YOU AIN’T SEEN NOTHIN’ YET (Vous n'avez encore rien vu) C
France Germany (115 mi) 2012 ‘Scope d: Alain Resnais
France Germany (115 mi) 2012 ‘Scope d: Alain Resnais
This is another of a recent series of aging filmmakers to express themselves through sheer artificiality, much like Manoel de Oliveira, 100-years old and still counting, and the recently deceased Raúl Ruiz, whose immersion into literary source material often leaves their films rigid and lifeless onscreen, so stark in execution that the viewer ends up spending a majority of time simply reading the subtitles, as these are films with non-stop verbiage, almost as if the filmmakers preferred stories that were read to the audience. While the last film of Resnais, Wild Grass (Les Herbes Folles) (2009), couldn’t have been more playfully energetic with its quirky story of near forgotten moments leading to a budding romance, intoxicating with its impressionistic blur of neon-lit colors, where it obviously had plenty of whimsical fun with its own conceptual design. Not so here, where you’ll be hard pressed to find any ounce of spontaneity or flair for life in this film, a re-enactment of French playwright Jean Anouilh's 1941 play Eurydice, where the story of Orpheus and Eurydice has previously been told quite impressively in Jean Cocteau’s magical surrealist film ORPHEUS (1950) and the spectacularly colorful BLACK ORPHEUS (1959), a Marcel Camus film that uses the lush backdrop of Rio de Janeiro’s Carnival, featuring the exotic delights of fabulous costumes, nonstop dancing, and wall to wall samba music. While the play itself was written during the Nazi occupation of France, this historical context is completely left out of the film, though one can infer this may have been the reason it lingered for so long in the director’s imagination.
In the opening interlude expressed in a montage of split screen images, a varied group of actors receive identical phone calls informing them that Antoine d’Anthac (Denis Podalydès), a friend and beloved theater director has died, requesting their visit to his country estate for the reading of his will. Once the guests arrive, all gracefully met by Marcellin (Andrzej Seweryn), they are treated to a video performance of the Jean Anouilh play, where as the actors recall their own performances, Resnais blends a mixture of theater, memory, and real life into his own film. While it sounds clever enough, what it amounts to is largely a filmed theatrical piece, using three different sets of performers, where Resnais interjects onto the screen two sets of older actors watching the movie who recall performing the play in their youth, where they are suddenly projected onscreen as the featured players alongside a video version of younger performers from La Compagnie de la Colombe which was actually filmed by Denis Podalydès. With a brief break between the first and second acts where all the assembled players light up and smoke, Resnais simply films the entire play, intercutting brief elements of another more modern Anouilh play, Cher Antoine ou l'amour rate from 1969. So while there is some interest in how the concept initially develops, there are no more surprises, and despite some of the best French stage and screen performers, there is little interest in the play itself, as it exists in a cautious, overly refined, and artificialized setting that accentuates the literary aspect of the play, adding little visual enhancement.

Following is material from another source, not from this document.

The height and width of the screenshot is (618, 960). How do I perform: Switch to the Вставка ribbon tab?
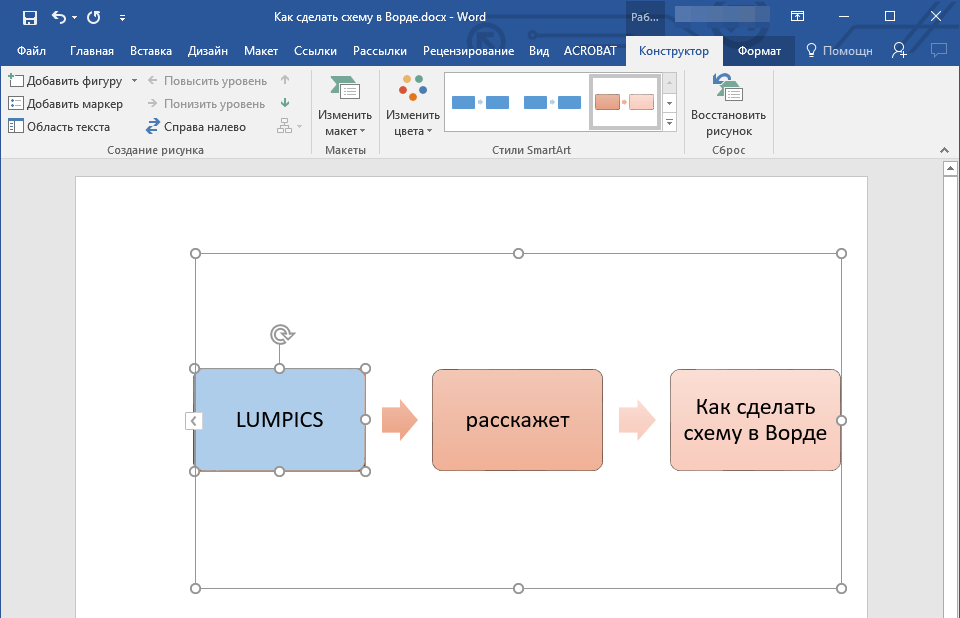coord(151,51)
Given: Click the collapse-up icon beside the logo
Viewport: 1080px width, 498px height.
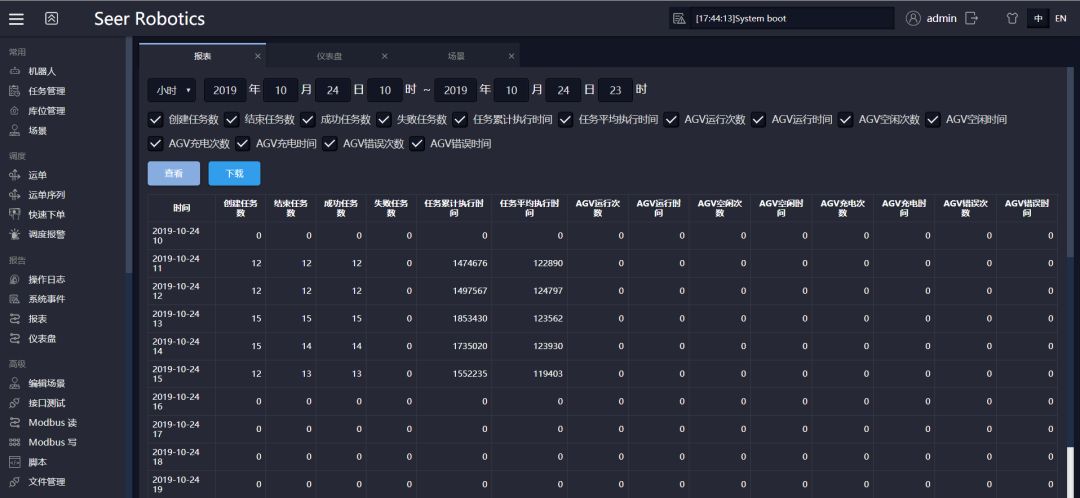Looking at the screenshot, I should click(x=52, y=19).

While there is some pleasure in watching great actors, with Sabine Azema and Anne Consigny as Eurydice, matched by a young and vivacious Vimala Pons, from Jacques Rivette’s final film AROUND A SMALL MOUNTAIN (2009), and Pierre Arditi and Lambert Wilson as Orpheus, it must be said that the team of Azema and Arditi badly overact, adding a neurotic element that goes way over the top, turning this into an antiquated melodrama. Rivette is probably the most brilliant director incorporating theatrical performances into his films, but he also infuses his characters with intelligence and a probing curiosity, where one can’t help but take interest in the energizing aspect of their appeal, as they are literally teeming with life. But Resnais has made a film that only grows deadly boring after awhile, where the energy of the young and relatively unknown company actors consistently outshine the cadre of stars who never bring this piece to life, as it instead sits there onscreen like a stuffed shirt overly pleased with itself. Never invoking the dramatic power and tragedy behind the immortal play, where the all consuming power of love offers Orpheus a chance to bring Eurydice back from the dead, which initially comes from Greek mythology, revisited in various artistic forms for literally thousands of years, from Plato, Virgil, and Ovid to painters like Titian and Puissin, as well as music from Monteverdi, Gluck, and Offenbach, this can only be considered a minor version of a master work, a pale comparison to the legendary Cocteau film, the second of his Orphic Trilogy Films, which notably does make historical reference to the buildings in ruin after World War II, using them as the eerie setting for his underworld, where the Orpheus trial was made to resemble the German inquests after the occupation. While this was touted on the festival circuit as the swansong for Resnais, whose first film short was made back in the 30’s and first feature followed the war, there is yet another film already in post production, another collaboration with English playwright Alan Ayckbourn, his fourth film adaptation, where it will continue this obsession of aging film directors with literary works.